For the judiciary, the greatest achievement of Judge Pfau's tenure was passage of legislation creating a Special Commission on Judicial Compensation. The commission ensures that judicial salaries are objectively reviewed and adjusted at regular intervals.
Although many judges were disappointed with the result—a 27 percent pay raise over three years—they are relieved to finally see a pay raise, and more relieved that the new process should largely remove judicial compensation from politics.
"We can't guarantee the outcome will always be what people want, but at least there is a procedure," Judge Pfau said. "I was committed to staying through that process and promised [Judge Lippman] that I would do that."
Judge Pfau, 63, is a career court administrator who entered the court system in 1985, shortly after graduating from Brooklyn Law School with two young children.
"Like a lot of women in those circumstances, I went into government," Judge Pfau said.
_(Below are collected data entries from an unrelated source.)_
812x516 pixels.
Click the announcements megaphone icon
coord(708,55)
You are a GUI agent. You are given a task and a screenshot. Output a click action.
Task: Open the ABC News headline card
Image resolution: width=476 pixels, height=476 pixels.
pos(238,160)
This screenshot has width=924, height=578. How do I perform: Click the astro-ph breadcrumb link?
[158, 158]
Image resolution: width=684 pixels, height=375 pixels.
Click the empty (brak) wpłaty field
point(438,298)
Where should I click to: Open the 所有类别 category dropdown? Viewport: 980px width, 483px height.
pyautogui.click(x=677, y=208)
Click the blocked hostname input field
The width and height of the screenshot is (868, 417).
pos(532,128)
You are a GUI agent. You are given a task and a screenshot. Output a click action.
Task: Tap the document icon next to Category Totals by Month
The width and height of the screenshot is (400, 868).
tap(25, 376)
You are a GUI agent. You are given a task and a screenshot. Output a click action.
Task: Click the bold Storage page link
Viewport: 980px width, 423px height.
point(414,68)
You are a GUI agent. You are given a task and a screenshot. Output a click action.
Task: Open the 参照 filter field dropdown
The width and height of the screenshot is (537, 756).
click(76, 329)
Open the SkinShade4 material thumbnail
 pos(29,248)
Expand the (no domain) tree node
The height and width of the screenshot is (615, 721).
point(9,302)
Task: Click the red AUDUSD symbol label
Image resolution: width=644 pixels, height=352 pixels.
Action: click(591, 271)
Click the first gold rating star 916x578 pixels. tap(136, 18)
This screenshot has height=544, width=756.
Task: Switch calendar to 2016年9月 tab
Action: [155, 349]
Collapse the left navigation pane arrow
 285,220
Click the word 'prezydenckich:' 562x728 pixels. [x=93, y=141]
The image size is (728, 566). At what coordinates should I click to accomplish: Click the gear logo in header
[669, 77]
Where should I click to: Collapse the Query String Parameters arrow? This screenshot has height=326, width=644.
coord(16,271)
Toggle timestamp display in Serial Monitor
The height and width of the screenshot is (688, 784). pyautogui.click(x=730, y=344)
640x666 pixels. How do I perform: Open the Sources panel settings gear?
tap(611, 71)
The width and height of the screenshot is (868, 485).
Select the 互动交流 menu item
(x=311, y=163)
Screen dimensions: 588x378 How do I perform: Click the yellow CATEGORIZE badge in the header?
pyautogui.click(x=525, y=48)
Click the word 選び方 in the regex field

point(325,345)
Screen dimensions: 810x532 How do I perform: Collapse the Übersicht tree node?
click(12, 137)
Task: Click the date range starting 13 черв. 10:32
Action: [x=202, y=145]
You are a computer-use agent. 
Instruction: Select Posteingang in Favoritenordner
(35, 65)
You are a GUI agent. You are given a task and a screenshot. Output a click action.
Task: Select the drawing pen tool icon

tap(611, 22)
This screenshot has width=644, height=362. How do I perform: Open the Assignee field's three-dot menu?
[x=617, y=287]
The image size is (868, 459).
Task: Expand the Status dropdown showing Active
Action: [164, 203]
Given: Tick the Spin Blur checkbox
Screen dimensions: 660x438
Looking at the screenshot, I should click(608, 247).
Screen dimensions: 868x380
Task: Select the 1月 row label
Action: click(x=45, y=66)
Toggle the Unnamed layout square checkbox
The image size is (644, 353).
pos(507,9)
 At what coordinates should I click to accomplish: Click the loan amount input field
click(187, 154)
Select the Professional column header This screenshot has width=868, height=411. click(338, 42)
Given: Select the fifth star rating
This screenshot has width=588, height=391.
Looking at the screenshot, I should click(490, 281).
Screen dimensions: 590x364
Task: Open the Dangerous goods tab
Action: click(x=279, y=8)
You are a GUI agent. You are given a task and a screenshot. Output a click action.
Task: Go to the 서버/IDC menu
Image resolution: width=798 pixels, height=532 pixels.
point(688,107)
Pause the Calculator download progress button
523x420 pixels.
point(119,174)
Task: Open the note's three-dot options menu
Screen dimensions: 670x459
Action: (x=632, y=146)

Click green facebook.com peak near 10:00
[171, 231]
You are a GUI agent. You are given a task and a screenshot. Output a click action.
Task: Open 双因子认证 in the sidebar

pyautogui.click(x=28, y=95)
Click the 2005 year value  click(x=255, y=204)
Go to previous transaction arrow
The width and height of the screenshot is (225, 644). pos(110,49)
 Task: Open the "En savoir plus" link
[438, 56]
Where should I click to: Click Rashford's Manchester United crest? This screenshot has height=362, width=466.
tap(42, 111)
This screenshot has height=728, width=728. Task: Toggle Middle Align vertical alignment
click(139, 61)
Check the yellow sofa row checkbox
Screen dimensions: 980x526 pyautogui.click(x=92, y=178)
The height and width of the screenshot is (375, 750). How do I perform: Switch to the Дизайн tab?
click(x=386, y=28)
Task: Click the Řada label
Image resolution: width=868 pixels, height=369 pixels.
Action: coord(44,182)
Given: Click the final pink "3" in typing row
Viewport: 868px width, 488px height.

She began her career in the courts as an assistant deputy counsel in the Office of Court Administration, an assignment she describes as "just marvelous."
In 1997, she was appointed to the bench by Mayor Rudolph W. Giuliani and later served as deputy chief administrative judge for management support, administrative judge for the Second Judicial District and first deputy administrative judge. Judge Pfau also has served as an acting Supreme Court justice in the Commercial Division of Supreme Court in Brooklyn.
In every court position she has held for the past 22 years, Judge Pfau worked closely with Judge Lippman.
"That personal bond that I have had with her for so many years, the friendship, the admiration, and the great, great affection I have for her, is for me and the courts a lifetime relationship, and I am very grateful to her personally and on behalf of the institution," Judge Lippman said.
Judge Pfau's parting advice to her successor: "Recognize that not every problem is solvable. The problems can seem overwhelming, but it all works out. And enjoy the trip between New York City and Albany, because you will make it often."